### Your instructions
Copy the lines below word for word, without changing anything.

(Dataset begins)

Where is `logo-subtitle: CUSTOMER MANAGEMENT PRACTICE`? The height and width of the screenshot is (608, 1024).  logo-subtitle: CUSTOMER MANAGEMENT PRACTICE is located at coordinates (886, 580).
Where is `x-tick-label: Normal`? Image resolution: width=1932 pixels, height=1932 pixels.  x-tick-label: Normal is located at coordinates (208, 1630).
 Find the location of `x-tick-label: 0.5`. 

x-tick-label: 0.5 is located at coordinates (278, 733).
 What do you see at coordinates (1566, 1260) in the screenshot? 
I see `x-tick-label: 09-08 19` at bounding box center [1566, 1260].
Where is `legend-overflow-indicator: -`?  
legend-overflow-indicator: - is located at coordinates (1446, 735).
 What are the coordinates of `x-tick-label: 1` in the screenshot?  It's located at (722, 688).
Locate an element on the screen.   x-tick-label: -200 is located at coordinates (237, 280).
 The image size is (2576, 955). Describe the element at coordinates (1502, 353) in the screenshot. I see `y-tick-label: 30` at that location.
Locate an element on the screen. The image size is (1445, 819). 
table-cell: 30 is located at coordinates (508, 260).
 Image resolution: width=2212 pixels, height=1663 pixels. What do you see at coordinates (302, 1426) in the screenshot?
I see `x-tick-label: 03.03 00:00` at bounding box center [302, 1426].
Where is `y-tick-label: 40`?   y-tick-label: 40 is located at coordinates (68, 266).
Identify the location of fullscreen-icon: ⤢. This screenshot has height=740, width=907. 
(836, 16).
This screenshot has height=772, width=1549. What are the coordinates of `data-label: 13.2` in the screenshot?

(Dataset ends)

### Answer for the task
Where is `logo-subtitle: CUSTOMER MANAGEMENT PRACTICE`? The height and width of the screenshot is (608, 1024).  logo-subtitle: CUSTOMER MANAGEMENT PRACTICE is located at coordinates (886, 580).
Where is `x-tick-label: Normal`? Image resolution: width=1932 pixels, height=1932 pixels.  x-tick-label: Normal is located at coordinates (208, 1630).
 Find the location of `x-tick-label: 0.5`. 

x-tick-label: 0.5 is located at coordinates (278, 733).
 What do you see at coordinates (1566, 1260) in the screenshot? 
I see `x-tick-label: 09-08 19` at bounding box center [1566, 1260].
Where is `legend-overflow-indicator: -`?  
legend-overflow-indicator: - is located at coordinates (1446, 735).
 What are the coordinates of `x-tick-label: 1` in the screenshot?  It's located at (722, 688).
Locate an element on the screen.   x-tick-label: -200 is located at coordinates (237, 280).
 The image size is (2576, 955). Describe the element at coordinates (1502, 353) in the screenshot. I see `y-tick-label: 30` at that location.
Locate an element on the screen. The image size is (1445, 819). 
table-cell: 30 is located at coordinates (508, 260).
 Image resolution: width=2212 pixels, height=1663 pixels. What do you see at coordinates (302, 1426) in the screenshot?
I see `x-tick-label: 03.03 00:00` at bounding box center [302, 1426].
Where is `y-tick-label: 40`?   y-tick-label: 40 is located at coordinates (68, 266).
Identify the location of fullscreen-icon: ⤢. This screenshot has height=740, width=907. 
(836, 16).
This screenshot has height=772, width=1549. What are the coordinates of `data-label: 13.2` in the screenshot?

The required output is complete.